Winter weather causes veg shortages

Snow in Italy has combined with a wet 2018 in Britain to create shortages on some veg and leafy salad crops

Cauliflowers, leeks, kale and other winter veg are in short supply after heavy rainfall in late autumn ended the British growing season ahead of schedule.

Meanwhile, snow and frost in Italy is hampering European imports of fresh produce, especially leafy vegetables like herbs, spinach and chard, combining with a tough British growing season to create some short-term shortages.

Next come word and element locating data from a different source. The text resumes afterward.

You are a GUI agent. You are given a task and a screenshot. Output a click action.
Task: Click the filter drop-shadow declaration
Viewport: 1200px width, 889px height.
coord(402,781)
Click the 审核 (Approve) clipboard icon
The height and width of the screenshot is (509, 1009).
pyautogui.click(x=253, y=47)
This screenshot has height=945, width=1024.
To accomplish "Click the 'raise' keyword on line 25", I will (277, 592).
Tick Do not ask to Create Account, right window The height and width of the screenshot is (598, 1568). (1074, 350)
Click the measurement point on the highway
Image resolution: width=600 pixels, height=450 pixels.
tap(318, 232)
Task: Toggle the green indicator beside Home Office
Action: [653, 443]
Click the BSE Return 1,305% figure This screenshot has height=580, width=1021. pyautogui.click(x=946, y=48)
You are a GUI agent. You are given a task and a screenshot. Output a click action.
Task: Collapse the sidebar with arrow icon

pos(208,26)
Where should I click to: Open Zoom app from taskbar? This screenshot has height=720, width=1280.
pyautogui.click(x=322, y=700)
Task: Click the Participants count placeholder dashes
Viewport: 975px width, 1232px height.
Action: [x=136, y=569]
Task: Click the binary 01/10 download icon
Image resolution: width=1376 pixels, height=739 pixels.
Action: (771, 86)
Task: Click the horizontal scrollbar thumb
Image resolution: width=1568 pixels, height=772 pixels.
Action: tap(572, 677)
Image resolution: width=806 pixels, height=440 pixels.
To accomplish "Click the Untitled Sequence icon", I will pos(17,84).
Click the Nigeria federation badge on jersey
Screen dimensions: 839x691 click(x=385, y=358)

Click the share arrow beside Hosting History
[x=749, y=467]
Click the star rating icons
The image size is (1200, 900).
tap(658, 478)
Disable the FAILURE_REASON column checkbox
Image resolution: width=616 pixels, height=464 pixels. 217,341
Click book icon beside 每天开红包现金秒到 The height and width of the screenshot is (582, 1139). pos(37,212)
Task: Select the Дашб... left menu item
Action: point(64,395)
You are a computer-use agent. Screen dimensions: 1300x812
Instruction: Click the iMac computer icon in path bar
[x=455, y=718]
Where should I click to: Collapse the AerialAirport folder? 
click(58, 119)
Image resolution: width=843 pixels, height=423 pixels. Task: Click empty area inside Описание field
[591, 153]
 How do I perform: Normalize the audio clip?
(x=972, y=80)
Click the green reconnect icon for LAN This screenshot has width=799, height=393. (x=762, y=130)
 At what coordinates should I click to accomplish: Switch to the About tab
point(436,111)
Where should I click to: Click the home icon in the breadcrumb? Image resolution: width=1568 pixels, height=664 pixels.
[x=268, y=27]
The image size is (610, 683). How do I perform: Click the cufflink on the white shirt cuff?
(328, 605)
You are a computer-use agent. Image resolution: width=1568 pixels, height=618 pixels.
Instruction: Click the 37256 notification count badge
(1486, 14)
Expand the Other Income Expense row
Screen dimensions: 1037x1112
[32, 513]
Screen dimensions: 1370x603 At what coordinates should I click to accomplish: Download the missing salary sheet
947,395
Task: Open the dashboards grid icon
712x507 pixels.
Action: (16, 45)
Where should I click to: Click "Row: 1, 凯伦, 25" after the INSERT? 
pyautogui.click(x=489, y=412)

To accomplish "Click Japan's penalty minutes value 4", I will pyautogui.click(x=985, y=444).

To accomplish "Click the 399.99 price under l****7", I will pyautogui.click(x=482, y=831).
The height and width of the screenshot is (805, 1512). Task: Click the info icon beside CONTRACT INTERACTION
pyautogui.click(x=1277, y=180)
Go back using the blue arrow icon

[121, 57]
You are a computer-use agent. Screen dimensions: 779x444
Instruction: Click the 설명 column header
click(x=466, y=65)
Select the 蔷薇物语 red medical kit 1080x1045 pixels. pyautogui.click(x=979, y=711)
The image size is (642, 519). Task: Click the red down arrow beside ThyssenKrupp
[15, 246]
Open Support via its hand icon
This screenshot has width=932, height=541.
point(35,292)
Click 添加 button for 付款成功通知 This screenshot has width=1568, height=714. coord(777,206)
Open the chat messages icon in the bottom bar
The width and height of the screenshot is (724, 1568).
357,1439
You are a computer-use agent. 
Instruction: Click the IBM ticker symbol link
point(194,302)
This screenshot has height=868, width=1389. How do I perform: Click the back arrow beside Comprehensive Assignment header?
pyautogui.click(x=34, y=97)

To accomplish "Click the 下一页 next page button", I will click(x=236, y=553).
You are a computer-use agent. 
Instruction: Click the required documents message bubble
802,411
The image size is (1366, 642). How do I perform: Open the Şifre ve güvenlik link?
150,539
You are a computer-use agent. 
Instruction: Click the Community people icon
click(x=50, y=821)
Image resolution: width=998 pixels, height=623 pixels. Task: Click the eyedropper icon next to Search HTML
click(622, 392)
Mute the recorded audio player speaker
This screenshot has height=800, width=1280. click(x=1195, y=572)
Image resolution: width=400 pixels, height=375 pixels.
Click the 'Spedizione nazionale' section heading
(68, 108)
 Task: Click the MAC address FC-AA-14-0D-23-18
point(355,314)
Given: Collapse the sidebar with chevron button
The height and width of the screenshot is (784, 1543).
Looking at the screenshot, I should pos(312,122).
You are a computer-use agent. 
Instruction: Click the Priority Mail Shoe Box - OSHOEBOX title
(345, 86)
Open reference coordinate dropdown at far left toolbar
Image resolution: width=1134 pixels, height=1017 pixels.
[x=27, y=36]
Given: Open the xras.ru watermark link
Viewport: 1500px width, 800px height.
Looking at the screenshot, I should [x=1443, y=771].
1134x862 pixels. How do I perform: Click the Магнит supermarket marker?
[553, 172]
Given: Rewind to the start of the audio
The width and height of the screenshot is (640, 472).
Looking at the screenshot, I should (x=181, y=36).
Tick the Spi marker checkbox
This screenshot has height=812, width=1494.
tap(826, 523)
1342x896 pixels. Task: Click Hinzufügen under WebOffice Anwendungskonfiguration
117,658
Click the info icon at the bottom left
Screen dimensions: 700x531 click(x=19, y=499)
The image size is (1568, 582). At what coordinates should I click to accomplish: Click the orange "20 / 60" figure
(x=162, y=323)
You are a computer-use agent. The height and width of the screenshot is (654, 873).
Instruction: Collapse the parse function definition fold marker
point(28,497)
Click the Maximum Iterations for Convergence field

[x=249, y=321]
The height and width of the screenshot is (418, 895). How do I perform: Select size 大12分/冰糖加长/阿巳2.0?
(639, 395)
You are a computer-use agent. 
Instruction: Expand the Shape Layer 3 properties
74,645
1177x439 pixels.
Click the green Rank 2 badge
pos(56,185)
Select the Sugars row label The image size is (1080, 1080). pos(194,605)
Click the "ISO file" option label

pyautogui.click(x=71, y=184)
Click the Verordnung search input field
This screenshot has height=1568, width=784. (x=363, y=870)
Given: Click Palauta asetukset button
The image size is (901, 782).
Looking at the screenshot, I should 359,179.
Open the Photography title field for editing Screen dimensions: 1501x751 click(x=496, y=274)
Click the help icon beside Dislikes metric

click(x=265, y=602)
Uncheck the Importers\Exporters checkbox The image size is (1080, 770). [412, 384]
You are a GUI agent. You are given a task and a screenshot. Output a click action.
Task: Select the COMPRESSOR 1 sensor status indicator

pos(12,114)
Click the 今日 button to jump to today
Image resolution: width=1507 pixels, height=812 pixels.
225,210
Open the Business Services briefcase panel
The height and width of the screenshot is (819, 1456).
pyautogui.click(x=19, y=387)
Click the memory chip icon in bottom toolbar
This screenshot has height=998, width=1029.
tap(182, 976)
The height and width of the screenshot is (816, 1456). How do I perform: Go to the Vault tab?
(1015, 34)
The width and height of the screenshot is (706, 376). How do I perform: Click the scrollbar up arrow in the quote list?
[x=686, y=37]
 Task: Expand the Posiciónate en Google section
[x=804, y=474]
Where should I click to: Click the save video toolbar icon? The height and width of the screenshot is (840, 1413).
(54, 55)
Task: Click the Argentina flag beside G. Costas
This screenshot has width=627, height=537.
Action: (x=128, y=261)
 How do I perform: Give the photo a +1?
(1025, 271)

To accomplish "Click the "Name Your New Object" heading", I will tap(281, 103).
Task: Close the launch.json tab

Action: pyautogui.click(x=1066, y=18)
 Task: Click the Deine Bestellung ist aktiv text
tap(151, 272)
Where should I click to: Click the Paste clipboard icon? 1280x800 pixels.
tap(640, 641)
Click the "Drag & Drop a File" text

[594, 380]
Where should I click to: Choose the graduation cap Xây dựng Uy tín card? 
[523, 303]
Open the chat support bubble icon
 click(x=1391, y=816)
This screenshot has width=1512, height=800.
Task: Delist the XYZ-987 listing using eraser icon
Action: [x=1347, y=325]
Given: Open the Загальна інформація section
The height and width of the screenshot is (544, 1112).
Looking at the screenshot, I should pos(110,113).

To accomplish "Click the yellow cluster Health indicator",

It comes ahead of the annual so-called ‘hungry gap’, used to describe the early spring period around March, after British winter crops finish and ahead of the new spring volumes, and which made headlines this week after a Tory MP incorrectly stated that March would be the best time to leave the EU from a self-sufficiency perspective.

Crop forecaster for organic veg box company Riverford, Hannah Croft, said: “The hungry gap is worse than usual because Europe has had a worse winter than we’d expect, and we’re not going to overlap nicely like we usually do.”

Among Riverford’s farms and growers, the worst-hit crops are leeks, followed by kale, cauliflowers and purple sprouting broccoli, said Croft, adding that the latter two are likely to recover in the next two weeks. Herbs have been completely withdrawn due to weather issues in Italy. Leafy salad crops in the south of the country have also been affected by frost and heavy snow, with one salad supplier, JW European, tweeting that it has been a “tricky week for farming out in Southern Italy.”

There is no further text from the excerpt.